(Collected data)
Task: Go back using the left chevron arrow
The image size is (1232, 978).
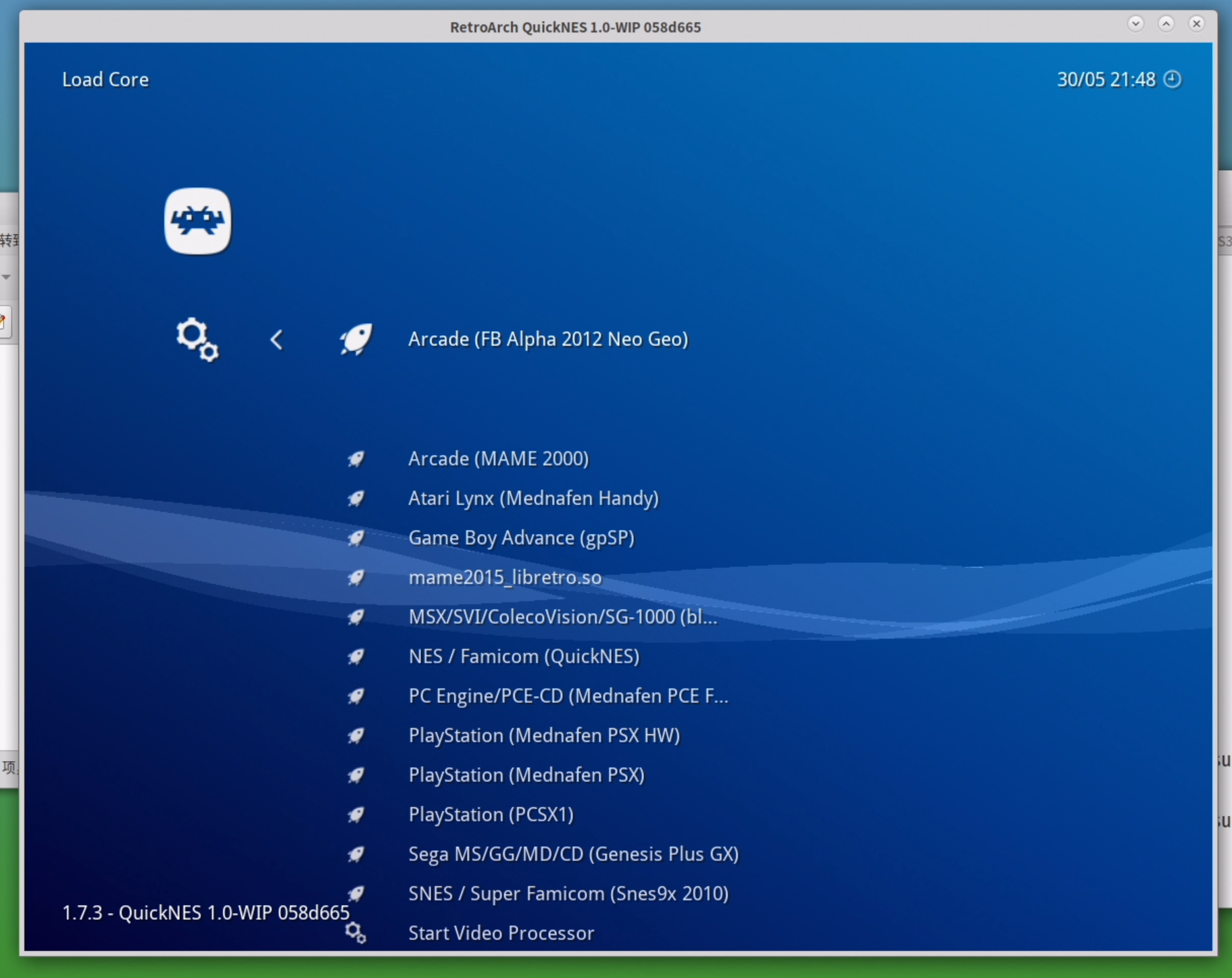Action: (x=276, y=339)
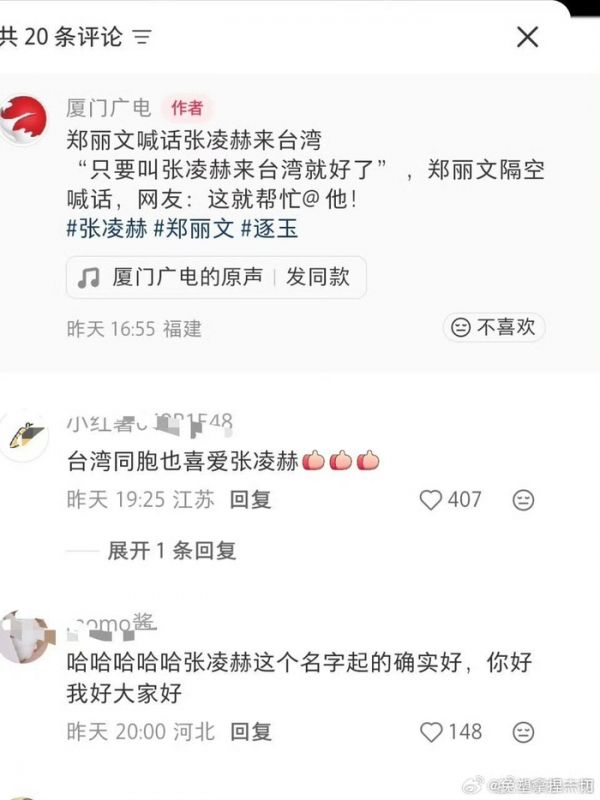The width and height of the screenshot is (600, 800).
Task: Open 厦门广电的原声 audio page
Action: (x=187, y=277)
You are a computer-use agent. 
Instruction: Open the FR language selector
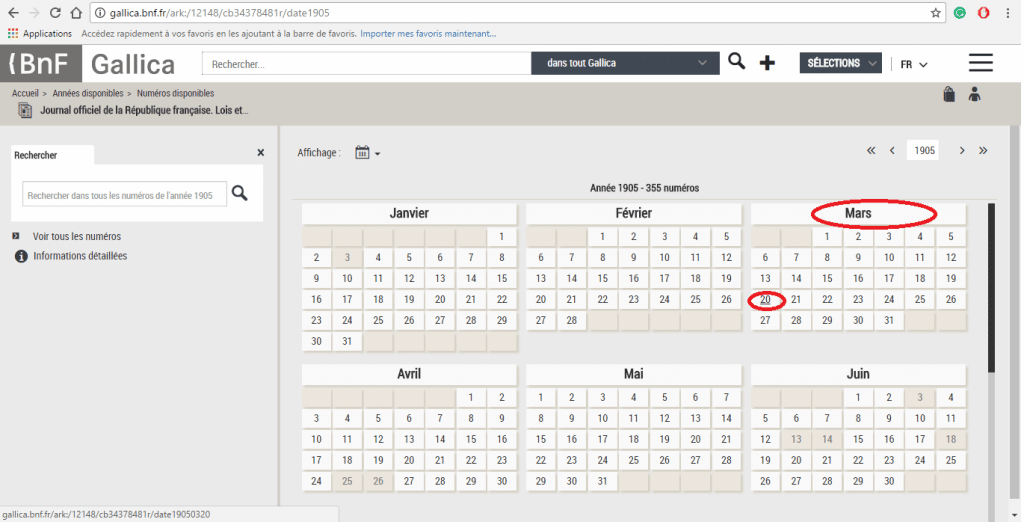(913, 64)
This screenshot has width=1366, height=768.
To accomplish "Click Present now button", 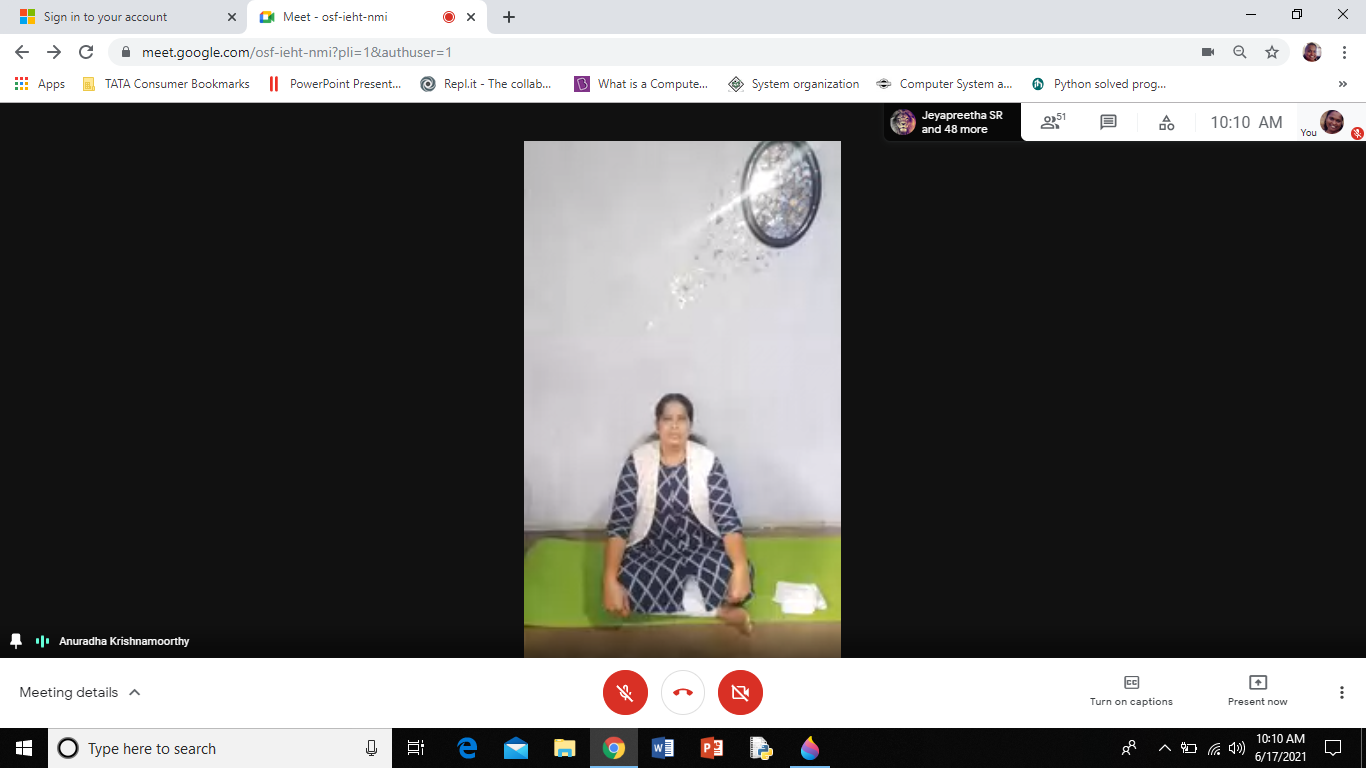I will tap(1257, 691).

WORK ITEM: Begin at the first line of the records and please reproduce every line exactly through the one containing "You are a computer-use agent.", leaving all pictures out.

RESULT BELOW:
Task: Go back using the left chevron arrow
The image size is (1232, 978).
Action: (x=276, y=339)
The width and height of the screenshot is (600, 800).
Task: Open 厦门广电的原声 audio page
Action: (x=187, y=277)
You are a computer-use agent. 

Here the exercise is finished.